Risk of breast cancer in women exposed to diethylstilbestrol in utero: prelimiinary results (United States), 2002


A synthetic estrogen, diethylstilbestrol (DES), was widely prescribed to pregnant women during the 1950s and 1960s but was later discovered to be associated with an increased risk of clear-cell carcinoma of the vagina and cervix in female offspring. DES has not been linked to other cancers in female offspring, but studies of other prenatal factors such as twin gestation and pre-eclampsia have indicated that in-utero estrogen levels may influence breast cancer risk. We evaluated the relation of in-utero DES exposure to the risk of adult breast cancer.

A cohort of 4821 exposed women and 2095 unexposed women, most of whom were first identified in the mid-1970s, were followed by mailed questionnaires for an average of 19 years. Reported cancer outcomes were validated by medical record review. Breast cancer incidence in DES-exposed daughters was compared with cancer incidence in unexposed daughters with use of Poisson regression analysis, adjusting for year of birth, age at menarche, age at first birth, and number of births.

The rate ratio for incidence of invasive breast cancer in exposed versus unexposed women was 1.4 (95% confidence interval (CI) = 0.7-2.6). DES exposure was not associated with an increased risk of breast cancer in women under 40 years, but among women aged 40 and older the rate ratio was 2.5 (95% CI = 1.0-6.3). The rate ratio for the association of DES exposure with estrogen receptor-positive tumors was 1.9 (95% CI = 0.8-4.5).

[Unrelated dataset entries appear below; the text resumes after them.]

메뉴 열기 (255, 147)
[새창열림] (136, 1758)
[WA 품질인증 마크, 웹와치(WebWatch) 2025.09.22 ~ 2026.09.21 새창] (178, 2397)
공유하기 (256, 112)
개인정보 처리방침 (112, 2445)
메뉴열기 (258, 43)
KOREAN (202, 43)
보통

While not statistically significant, the overall 40% excess risk, arising exclusively from the subset of estrogen receptor-positive cases, raises a concern calling for continued investigation.

DES Follow-up Study

The question of whether daughters of women who took DES while pregnant with them will have a greater chance of getting breast cancer has been of great interest to both the DES population and researchers. Questionnaire data collected in 1994 and 1997 from participants in the combined follow-up study were used to investigate this question. 4821 exposed and 2095 unexposed women completed one or both of the follow-up questionnaires, answering questions on reproductive factors, health habits, and disease outcomes. Reports of breast cancer were confirmed by checking medical records or death certificates. There were 43 cases of breast cancer among the DES-exposed and 15 among the unexposed women.

Overall, exposed daughters did not have a statistically significant increase in the risk of breast cancer. Although the relative risk was 1.4, this elevation could have been a chance finding due to the small number of breast cancer cases. However, among the subgroup of women aged 40 and older, those exposed to DES were estimated to have 2.5 times the risk of breast cancer, and this result was statistically significant. Follow-up in the study has continued, and a new analysis that includes additional cases diagnosed since 1997 has begun. The new analysis will likely provide more definitive results.